§ Listed entries
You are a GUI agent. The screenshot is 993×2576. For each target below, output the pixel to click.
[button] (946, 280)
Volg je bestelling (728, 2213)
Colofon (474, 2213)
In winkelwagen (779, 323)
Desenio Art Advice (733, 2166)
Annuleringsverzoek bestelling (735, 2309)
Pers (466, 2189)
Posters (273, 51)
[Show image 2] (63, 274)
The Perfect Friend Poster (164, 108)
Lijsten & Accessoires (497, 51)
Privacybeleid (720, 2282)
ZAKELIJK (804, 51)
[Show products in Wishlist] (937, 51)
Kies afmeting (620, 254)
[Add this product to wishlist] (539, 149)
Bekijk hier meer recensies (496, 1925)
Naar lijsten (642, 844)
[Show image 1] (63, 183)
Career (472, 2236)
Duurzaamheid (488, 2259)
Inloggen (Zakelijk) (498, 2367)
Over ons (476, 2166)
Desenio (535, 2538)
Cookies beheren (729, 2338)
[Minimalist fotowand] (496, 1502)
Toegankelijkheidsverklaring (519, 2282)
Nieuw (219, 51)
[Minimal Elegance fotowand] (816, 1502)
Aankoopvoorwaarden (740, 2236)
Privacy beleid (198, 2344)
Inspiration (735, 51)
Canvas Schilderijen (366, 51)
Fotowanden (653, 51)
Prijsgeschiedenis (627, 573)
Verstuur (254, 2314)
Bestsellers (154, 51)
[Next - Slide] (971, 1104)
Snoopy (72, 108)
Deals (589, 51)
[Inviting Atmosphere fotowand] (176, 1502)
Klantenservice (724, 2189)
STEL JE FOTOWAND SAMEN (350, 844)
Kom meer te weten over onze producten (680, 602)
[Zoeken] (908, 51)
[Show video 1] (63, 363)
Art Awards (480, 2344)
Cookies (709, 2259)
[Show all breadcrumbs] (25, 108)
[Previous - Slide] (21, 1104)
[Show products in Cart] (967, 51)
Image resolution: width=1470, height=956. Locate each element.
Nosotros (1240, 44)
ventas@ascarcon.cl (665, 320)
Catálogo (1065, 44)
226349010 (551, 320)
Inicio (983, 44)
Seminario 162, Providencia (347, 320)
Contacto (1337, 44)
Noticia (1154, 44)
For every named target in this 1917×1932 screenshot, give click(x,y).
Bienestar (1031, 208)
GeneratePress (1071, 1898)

§ Your task
Return the whole listing, keeping every line exactly as it is.

§ Result of the task
You are a GUI agent. The screenshot is 993×2576. For each target below, output the pixel to click.
[button] (946, 280)
Volg je bestelling (728, 2213)
Colofon (474, 2213)
In winkelwagen (779, 323)
Desenio Art Advice (733, 2166)
Annuleringsverzoek bestelling (735, 2309)
Pers (466, 2189)
Posters (273, 51)
[Show image 2] (63, 274)
The Perfect Friend Poster (164, 108)
Lijsten & Accessoires (497, 51)
Privacybeleid (720, 2282)
ZAKELIJK (804, 51)
[Show products in Wishlist] (937, 51)
Kies afmeting (620, 254)
[Add this product to wishlist] (539, 149)
Bekijk hier meer recensies (496, 1925)
Naar lijsten (642, 844)
[Show image 1] (63, 183)
Career (472, 2236)
Duurzaamheid (488, 2259)
Inloggen (Zakelijk) (498, 2367)
Over ons (476, 2166)
Desenio (535, 2538)
Cookies beheren (729, 2338)
[Minimalist fotowand] (496, 1502)
Toegankelijkheidsverklaring (519, 2282)
Nieuw (219, 51)
[Minimal Elegance fotowand] (816, 1502)
Aankoopvoorwaarden (740, 2236)
Privacy beleid (198, 2344)
Inspiration (735, 51)
Canvas Schilderijen (366, 51)
Fotowanden (653, 51)
Prijsgeschiedenis (627, 573)
Verstuur (254, 2314)
Bestsellers (154, 51)
[Next - Slide] (971, 1104)
Snoopy (72, 108)
Deals (589, 51)
[Inviting Atmosphere fotowand] (176, 1502)
Klantenservice (724, 2189)
STEL JE FOTOWAND SAMEN (350, 844)
Kom meer te weten over onze producten (680, 602)
[Zoeken] (908, 51)
[Show video 1] (63, 363)
Art Awards (480, 2344)
Cookies (709, 2259)
[Show all breadcrumbs] (25, 108)
[Previous - Slide] (21, 1104)
[Show products in Cart] (967, 51)
Image resolution: width=1470, height=956. Locate each element.
Nosotros (1240, 44)
ventas@ascarcon.cl (665, 320)
Catálogo (1065, 44)
226349010 (551, 320)
Inicio (983, 44)
Seminario 162, Providencia (347, 320)
Contacto (1337, 44)
Noticia (1154, 44)
For every named target in this 1917×1932 screenshot, give click(x,y).
Bienestar (1031, 208)
GeneratePress (1071, 1898)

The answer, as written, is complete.